Lucie Morton is recognized today world wide as one of the foremost Viticulturist and Ampelographer in the Wine Industry. She started in winegrowing back in 1971 when her Dad asked her to take a gap year as she was finishing up grad school to be his farm manager and look into planting vines at Morland their family farm. She never looked back. She would later go to France to gain her formal education in winegrowing. Eventually, her career would take her to California where she consulted from many clients. While in France she was fortunate to make friends with Pierre Galet, the worlds' leading Ampelographer and later on she would translate his book from French into English, Pierre Galet's: A Practical Ampelography: Grapevine Identification, which was published by Cornell University Press. She has written several other books and many articles on grape growing. Among the many awards she has received she was voted Virginia Wine Industry Person of the Year in 1999 and the Virginia Wineries Association Lifetime Achievement Award in 2018.

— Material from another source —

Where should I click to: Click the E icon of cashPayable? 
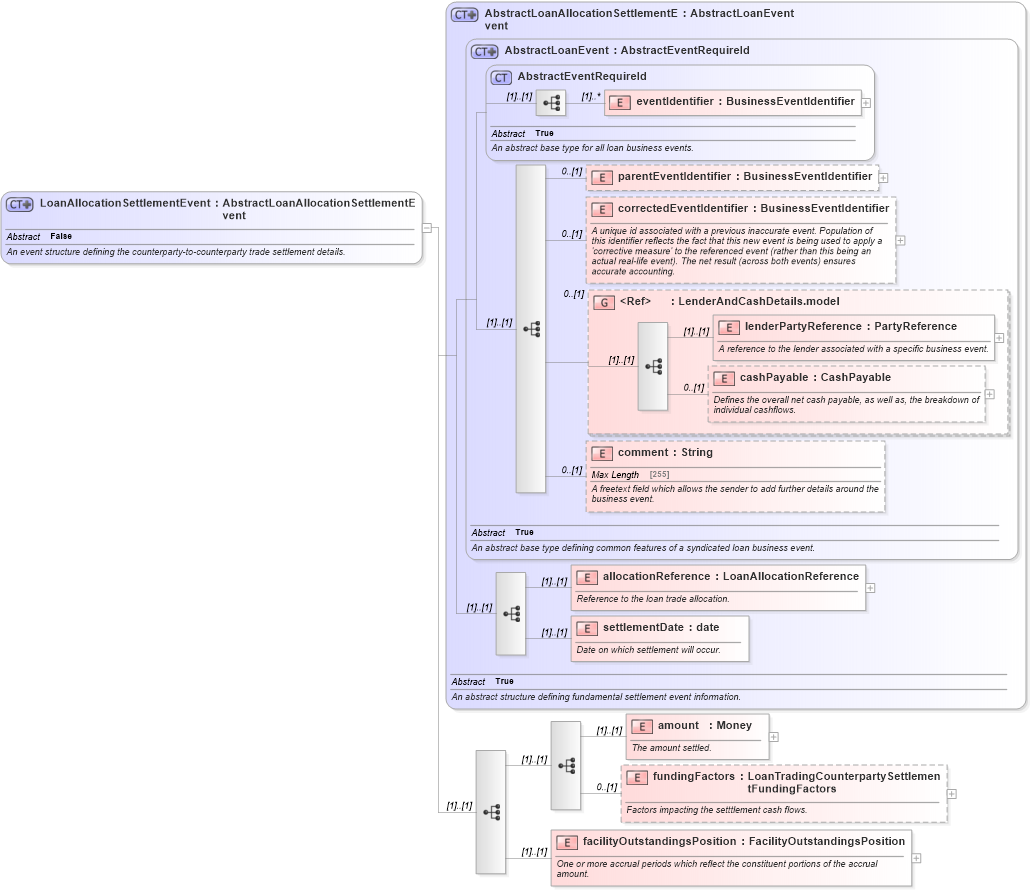pyautogui.click(x=724, y=378)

There is a significant amount of valuable information packed into this Episode and her accomplishments are too many to list, but here are some of the Highlights.
a). Lucie talks about how why she chose to go to France to gain her formal education in winegrowing.
b). she opines on why Philip Wagner was so important in the early days of winegrowing here in the Eastern US and recounts an interesting story about how her mother and her had it in one hand and in the other they were pruning her grandmothers old Concord vines.
c). She speaks of her affinity for hybrid grapes and why she believes they are still important to winegrowing in Virginia and the East Coast.
d).She was the first women and American in the program at University of Montpellier in France and what she dealt with in that environment.
e). She outlines some of her early clients back her in Virginia and what the early days were like in the 1970's.
f). Lucie explains her ability to distinguish the differences in grape wines and the varietal just by the tips of the leaves of the vine.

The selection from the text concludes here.